*Required action A*:
Decide whether each statement agrees with the text on high-resolution microlenses, answering yes or no and quoting the words of the text that decide it. (i) The GRIN lens used in the micro-objectives is 1.0 mm in diameter. (ii) Wavefront errors were measured with light of 920 nm. (iii) The Rayleigh resolution values were determined using 12 beads.
*Required action B*:
Quote the passage of the text on high-resolution microlenses starting at "In vivo fluorescence" and ending at "in live mice.".

*Text segment*:
+++

In vivo fluorescence imaging with high-resolution microlenses

Abstract

Micro-optics are increasingly used for minimally invasive in vivo imaging, in miniaturized microscopes and in lab-on-a-chip devices. Owing to optical aberrations and lower numerical apertures, a main class of microlens, gradient refractive index lenses, has not achieved resolution comparable to conventional microscopy. Here we describe high-resolution microlenses, and illustrate two-photon imaging of dendritic spines on hippocampal neurons and dual-color nonlinear optical imaging of neuromuscular junctions in live mice.

Figure 1

Aberration-corrected micro-objectives enable high-resolution imaging. (a) Optical ray diagram of micro-objectives combining a plano-convex high-index lens and a 1.0-mm-diameter GRIN lens (0.45 NA) with an adapted index profile, yielding compound microlenses with NA ≤ 0.85. Scale bar, 1 mm. (b) Wavefront errors in units of λ measured by shearing interferometry using light of 633 nm, as a function of normalized radial position (0 = on axis, 1.0 = the lens perimeter) across two orthogonal axes of the back pupil of a 0.82 NA micro-objective of 230 μm working distance in water. (c) Lateral and axial resolution measurements, using 920-nm excitation to image a 100-nm-diameter fluorescent bead, for a 0.82 NA micro-objective (microlens) and a water-immersion Olympus LUMPlan Fl/IR 0.8 NA ×40 objective ( ×40). The bead’s cross-sectional profiles in the lateral and axial dimensions are shown with Gaussian curve fits (fit), which are nearly indistinguishable from fits to the square of an Airy disc. Mean ± s.e.m. Rayleigh resolution values (1.0 ± 0.2 μm, lateral; 4.4 ± 0.2 μm, axial) were determined using n = 12 beads and measurements of this type.

+++

*Supplied data*:
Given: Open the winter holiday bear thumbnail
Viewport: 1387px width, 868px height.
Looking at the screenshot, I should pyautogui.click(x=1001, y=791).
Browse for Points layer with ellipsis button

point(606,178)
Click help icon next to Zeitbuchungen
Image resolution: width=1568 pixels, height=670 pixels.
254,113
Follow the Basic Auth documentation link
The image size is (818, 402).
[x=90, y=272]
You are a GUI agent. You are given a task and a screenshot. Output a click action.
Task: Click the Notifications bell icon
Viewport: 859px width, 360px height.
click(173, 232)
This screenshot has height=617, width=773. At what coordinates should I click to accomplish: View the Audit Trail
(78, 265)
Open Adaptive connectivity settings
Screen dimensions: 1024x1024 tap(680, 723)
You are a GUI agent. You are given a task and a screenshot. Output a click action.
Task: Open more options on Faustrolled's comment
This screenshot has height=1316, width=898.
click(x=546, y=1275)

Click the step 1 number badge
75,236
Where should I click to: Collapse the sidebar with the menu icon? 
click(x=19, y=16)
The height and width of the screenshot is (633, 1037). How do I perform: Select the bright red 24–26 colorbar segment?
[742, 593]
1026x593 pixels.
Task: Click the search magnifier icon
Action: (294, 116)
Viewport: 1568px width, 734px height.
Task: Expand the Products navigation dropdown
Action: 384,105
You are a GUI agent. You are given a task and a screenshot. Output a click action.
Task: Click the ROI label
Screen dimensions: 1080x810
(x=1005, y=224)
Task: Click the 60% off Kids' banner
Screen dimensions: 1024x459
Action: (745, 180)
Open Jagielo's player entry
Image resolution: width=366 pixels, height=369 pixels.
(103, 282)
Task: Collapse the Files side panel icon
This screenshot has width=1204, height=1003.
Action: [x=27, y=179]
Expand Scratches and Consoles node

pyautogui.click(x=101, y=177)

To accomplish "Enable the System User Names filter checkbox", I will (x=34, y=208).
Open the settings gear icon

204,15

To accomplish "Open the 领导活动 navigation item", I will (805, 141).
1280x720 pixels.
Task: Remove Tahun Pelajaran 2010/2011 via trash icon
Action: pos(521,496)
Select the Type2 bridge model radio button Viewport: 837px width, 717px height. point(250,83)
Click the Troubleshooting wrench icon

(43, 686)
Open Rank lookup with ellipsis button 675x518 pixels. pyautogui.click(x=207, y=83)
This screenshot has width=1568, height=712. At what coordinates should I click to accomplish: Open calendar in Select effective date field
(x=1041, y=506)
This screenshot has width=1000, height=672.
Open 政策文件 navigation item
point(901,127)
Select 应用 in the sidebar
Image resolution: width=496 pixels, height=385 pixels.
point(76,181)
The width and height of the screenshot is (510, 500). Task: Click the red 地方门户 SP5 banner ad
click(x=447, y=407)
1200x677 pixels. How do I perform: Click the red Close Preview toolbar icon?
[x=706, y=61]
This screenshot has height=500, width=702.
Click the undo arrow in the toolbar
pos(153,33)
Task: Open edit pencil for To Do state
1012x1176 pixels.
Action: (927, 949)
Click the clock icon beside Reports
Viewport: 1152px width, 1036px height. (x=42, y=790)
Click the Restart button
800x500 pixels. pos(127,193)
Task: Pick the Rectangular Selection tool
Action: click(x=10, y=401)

+++

*Output A*:
(i) Yes: "a 1.0-mm-diameter GRIN lens (0.45 NA)"
(ii) No: "measured by shearing interferometry using light of 633 nm"
(iii) Yes: "were determined using n = 12 beads"

*Output B*:
In vivo fluorescence imaging with high-resolution microlenses

Abstract

Micro-optics are increasingly used for minimally invasive in vivo imaging, in miniaturized microscopes and in lab-on-a-chip devices. Owing to optical aberrations and lower numerical apertures, a main class of microlens, gradient refractive index lenses, has not achieved resolution comparable to conventional microscopy. Here we describe high-resolution microlenses, and illustrate two-photon imaging of dendritic spines on hippocampal neurons and dual-color nonlinear optical imaging of neuromuscular junctions in live mice.